A long workweek has passed, you’ve studied your topographic maps, picked a route, and are dying to find an escape through a weekend backpacking trip. Unfortunately, with the dwindling days that prelude the winter season, you are not convinced that two days will be enough time to complete the trip that you have been envisioning.


Don’t give up on your escape yet!  A stagnant week can still be broken with a backcountry camping trip if you are willing to utilize the hours after sunset to begin hiking.

Photo by Khristian Snyder
Photo by Khristian Snyder

Be aware though, night hiking ups the risk of losing the trail. Getting turned around in the dark is much easier to do than one would expect.

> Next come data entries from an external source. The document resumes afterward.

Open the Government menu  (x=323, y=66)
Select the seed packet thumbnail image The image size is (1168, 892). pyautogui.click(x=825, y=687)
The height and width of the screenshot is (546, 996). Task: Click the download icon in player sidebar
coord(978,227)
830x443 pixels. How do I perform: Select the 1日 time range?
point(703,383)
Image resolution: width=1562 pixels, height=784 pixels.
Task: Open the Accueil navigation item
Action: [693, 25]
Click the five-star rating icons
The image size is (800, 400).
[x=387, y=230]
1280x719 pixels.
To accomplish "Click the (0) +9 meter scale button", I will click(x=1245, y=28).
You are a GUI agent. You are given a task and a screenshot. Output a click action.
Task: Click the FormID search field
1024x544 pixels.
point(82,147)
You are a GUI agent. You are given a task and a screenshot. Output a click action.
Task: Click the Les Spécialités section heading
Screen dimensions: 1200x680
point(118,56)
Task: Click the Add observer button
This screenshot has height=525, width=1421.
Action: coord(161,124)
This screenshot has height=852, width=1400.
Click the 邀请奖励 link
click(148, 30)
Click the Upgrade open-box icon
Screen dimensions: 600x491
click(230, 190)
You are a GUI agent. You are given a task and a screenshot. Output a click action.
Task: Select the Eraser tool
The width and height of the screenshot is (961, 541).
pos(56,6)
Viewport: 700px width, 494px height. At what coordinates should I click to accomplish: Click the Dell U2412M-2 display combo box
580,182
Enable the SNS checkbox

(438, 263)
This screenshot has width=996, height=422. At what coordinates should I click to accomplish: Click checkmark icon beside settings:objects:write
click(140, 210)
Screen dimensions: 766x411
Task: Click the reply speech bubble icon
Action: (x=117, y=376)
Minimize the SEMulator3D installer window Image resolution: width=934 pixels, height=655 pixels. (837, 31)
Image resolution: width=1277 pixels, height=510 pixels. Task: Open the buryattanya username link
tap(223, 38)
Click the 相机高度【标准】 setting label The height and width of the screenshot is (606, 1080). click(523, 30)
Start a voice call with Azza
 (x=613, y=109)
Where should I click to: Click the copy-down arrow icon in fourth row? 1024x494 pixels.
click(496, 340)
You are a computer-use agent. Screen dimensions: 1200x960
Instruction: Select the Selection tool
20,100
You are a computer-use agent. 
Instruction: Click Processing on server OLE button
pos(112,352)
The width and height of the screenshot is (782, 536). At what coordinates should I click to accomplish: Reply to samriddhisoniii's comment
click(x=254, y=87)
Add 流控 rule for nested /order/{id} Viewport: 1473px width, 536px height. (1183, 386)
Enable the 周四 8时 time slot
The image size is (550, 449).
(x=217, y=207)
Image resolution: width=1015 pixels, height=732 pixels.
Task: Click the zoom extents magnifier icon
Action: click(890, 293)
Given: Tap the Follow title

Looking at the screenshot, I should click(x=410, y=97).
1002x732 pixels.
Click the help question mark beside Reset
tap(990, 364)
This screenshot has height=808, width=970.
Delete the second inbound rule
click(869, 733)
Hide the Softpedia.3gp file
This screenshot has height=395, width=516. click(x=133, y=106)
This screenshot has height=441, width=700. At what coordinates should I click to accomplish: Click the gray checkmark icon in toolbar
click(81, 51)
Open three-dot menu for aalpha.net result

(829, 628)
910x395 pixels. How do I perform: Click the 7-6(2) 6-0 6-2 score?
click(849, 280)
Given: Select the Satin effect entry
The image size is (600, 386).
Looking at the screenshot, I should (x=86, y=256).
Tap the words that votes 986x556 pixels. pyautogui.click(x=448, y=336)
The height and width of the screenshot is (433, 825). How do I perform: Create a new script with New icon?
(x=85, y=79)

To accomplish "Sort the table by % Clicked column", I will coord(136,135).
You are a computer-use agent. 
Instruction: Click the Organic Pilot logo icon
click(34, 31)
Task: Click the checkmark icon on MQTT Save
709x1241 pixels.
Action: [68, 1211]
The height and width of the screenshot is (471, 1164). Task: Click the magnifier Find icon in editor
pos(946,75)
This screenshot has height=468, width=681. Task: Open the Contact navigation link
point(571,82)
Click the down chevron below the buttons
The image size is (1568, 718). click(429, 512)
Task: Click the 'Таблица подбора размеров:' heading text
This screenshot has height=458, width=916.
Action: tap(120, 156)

The best way to avoid this is to pick a well defined, frequently traveled trail rather than one that is barely worn and poorly marked. Studying features on a map prior to leaving is very beneficial, as this gives you an idea of certain things to look for (i.e. stream crossings) along the way to ensure that you are still on the proper trail.




Finding and setting up a camp spot is also much more challenging at night.Pick a route that has a shelter within the first few miles or that appears to be relatively flat (see: how to read a topographic map) where you can easily find a sufficient spot to set up a tent in the dark.

It’s important to familiarize yourself with your own gear and organization habits prior to attempting a night hike. Make sure that you know where everything is kept and that you are comfortable setting up camp.There is nothing more frustrating than fumbling around with a tent that you have never set up before.

Both preparedness and outdoor competence are crucial when setting off on a trail at night.

Dustin Wise - City Star Gaze_CampTrend

Hiking at night may seem unorthodox and foolish to some inexperienced backpackers, but it actually has many benefits and does not require a ton of additional skill.

The most obvious benefit is time maximization. With such limited time allotted to us by our employers to do things other than bend backwards to meet the needs of the business, it is often necessary to start covering ground as soon as the Friday workday comes to a close.

Covering the first few miles of a hike in the dark on Friday night will allow you to easily complete 20 miles in a weekend and still get you back home at a reasonable hour on Sunday.

Photo by Brandon Medrano
Photo by Brandon Medrano



Time maximization shouldn’t be your only motivation for getting into the woods at night. The experience that hiking in the dark offers is uniquely rewarding.

At night, the wilderness becomes a completely different environment. Animals unfamiliar to the day-hiker can be heard, and peaceful darkness surrounds you in a way that can’t be experienced in an urban or even sub-urban setting.

Your senses begin to sharpen. 

Try to hike a stretch without using a headlamp or any light; you’ll be surprised at how well your eyes naturally adjust to darkness. There is a subtle difference between day and night hiking, but there is no question of whether or not that difference exists.

Photo by Vic Garcia
Photo by Vic Garcia

Common sense and preparation can go a long way with regards to night hiking. Every individual who enjoys the solitude that the outdoors can offer should experience the wilderness at night.


It is also often a necessary plan of action in order to travel deeper into the backcountry during your two days off after a week of the work grind. Fear should not deter one from setting off on a trail in the dark as long as the individual does not lack competence.